*** TEXT FOR ANALYSIS ***
Thoughts on Nissan Safari swb

rochelleabby, Jun 16, 10:52am
I am looking at getting a 1992 short wheel base Nissan Safari and was wondering peoples thoughts on the pros and cons

jmma, Jun 16, 10:56am
Have you got one you are looking at?
It would help to know the kms, as it is getting quite old now.
What will you be using it for?

unclejake, Jun 16, 11:16am
In the absence of further info I'll assume it's 4.2 N/A diesel with a manual gearbox:

Pros: Nearly a bullet proof engine and pretty much bomb proof running gear , stable resale

Cons: Ponderous road holding and vague steering, terrible much over 100kmph, average brakes, average power, cramped rear seats (very limited head room), not much load space, relatively noisy, not particularly efficient, heavy

franc123, Jun 16, 11:19am
For carrying rear seat passengers and/or going shopping=absolute crap
Towing a horsefloat in.muddy paddocks=about the best you can get

They're not everybodys ideal daily driver but for certain.jobs they are the bees knees. Check for rust everywhere and for general signs of abuse, and that all electrical bits work ok. The 4.2 diesel is superb and lasts a long time but it needs good maintenance along the way, this is more expensive than average as it is effectively a truck engine and two filters and a lot of oil is needed compared to most cars. Beware of any that seem too cheap, there are examples about that have a gutless and generally ghastly 2.8 diesel that is best avoided.

mm12345, Jun 16, 12:11pm
Disagree with that too. Most import Safaris have large 4 wheel discs - which are very effective. NZ new Patrols of that vintage have rear drums - not so good.

unclejake, Jun 16, 12:24pm
Oh, a lift job or tired front bearings make them way worse, but in comparison to other 4x4s of the vintage the road holding of a Safari (he/she said it was a Safari so I'm guessing not a Patrol) is barely OK, and nothing like a '92 SWB Pajero or a 92 Hilux.

The entire Patrol range dives poorly. I had a 2003 Patrol 4.8 for years, and it started with less than 80,00kms, the bushes were perfect, but it still it drove like a bag of mashed potatoes (and was the same underneath as this '92). A coil spring Landcruiser drives much better than a coil spring Patrol/Safari does (IMO)

I like/love Patrols, but they aren't the best on road vehicles.

intrade, Jun 16, 9:17pm
rust will be the most biggest issue .
*** SOURCE MATERIAL ***
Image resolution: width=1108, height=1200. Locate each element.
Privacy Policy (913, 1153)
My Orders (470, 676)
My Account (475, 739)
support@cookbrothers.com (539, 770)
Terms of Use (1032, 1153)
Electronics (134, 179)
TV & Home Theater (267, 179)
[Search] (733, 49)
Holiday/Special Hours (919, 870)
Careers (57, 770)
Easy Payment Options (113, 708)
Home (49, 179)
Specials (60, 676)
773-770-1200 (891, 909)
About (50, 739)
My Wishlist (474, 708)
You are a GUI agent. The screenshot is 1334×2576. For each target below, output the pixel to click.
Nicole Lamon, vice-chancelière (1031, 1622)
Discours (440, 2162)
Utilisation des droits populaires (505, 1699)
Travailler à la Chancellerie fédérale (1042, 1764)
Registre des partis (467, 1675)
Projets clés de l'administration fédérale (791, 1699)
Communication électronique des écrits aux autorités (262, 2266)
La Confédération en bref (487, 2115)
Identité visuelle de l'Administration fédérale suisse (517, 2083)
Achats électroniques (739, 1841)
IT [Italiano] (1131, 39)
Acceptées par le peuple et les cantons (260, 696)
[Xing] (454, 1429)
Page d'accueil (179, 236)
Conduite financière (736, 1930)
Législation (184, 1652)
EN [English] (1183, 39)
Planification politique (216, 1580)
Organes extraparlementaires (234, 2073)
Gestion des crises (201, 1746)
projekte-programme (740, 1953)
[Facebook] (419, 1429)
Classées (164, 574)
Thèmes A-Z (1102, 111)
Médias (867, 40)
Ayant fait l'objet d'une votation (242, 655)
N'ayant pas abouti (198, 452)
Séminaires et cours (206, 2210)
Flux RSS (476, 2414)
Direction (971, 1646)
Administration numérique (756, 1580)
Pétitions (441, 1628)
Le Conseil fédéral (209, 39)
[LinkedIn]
***
ACTIVITIES:
1. In the Nissan Safari thread, which engine does franc123 say is best avoided?
2. Carry on the Nissan Safari thread from its final post.
The listing has nothing to do with the Nissan Safari thread.

ANSWERS:
1. A gutless and generally ghastly 2.8 diesel.

2.
NZTools, Jun 16, 9:56pm
If you reckon that was bad, you should have a drive of my old 89 lwb patrol with lifted suspension and 33" mickey Thompson's down the Bruce Highway at 110 kph

mm12345, Jun 17, 1:05am
My '88 SWB Safari (owned by me since 1998) drives fine on the open road. Several others I've driven don't - in fact I'd say that typically they don't, but most don't have standard sized tyres / rims, many have had DIY lift jobs, and the only simple alignment adjustment is toe-in. There's typically no way to check for rooted panhard bushes, the symptom is toe-in not staying set/consistent - you cant assume that the bushes are okay by trying to feel for play in them and thinking they're okay because you can't feel or see anything obvious going on. The rubber gets rooted, but the bushes still feel tight A very slight movement from loss of elasticity in the rubber translates into a big shift in toe-in. Nissan's advise is to replace the entire rod (= $$$) - they're useless at even disclosing that they stock the bushes for only about $30/pair - you need the part numbers or they "can't find them" on their system. Many people replace them with nolathane - good because it's harder, but they don't last as long as the OEM rubber bushes - which isn't very long anyway. Any decent 4WD shop should be able to sort steering issues - unless it's a bent diff housing (a few degrees of bend might be able to be sorted with offset kingpin bearing shells - available aftermarket).
I do the toe-in adjustment on mine myself - straight forward job (1mm toe-in).

msigg, Jun 3, 7:32pm
Yes as above if the tyre's are cheap rubbish then it will handle not as good, I had mine for 11years and loved driving it on the open road, very relaxed, the steering was good and cornered s good as my other cars, at the speed limit, when towing the car and trailer didnt push it around at all, just they lack that turbo towing power , each to their own.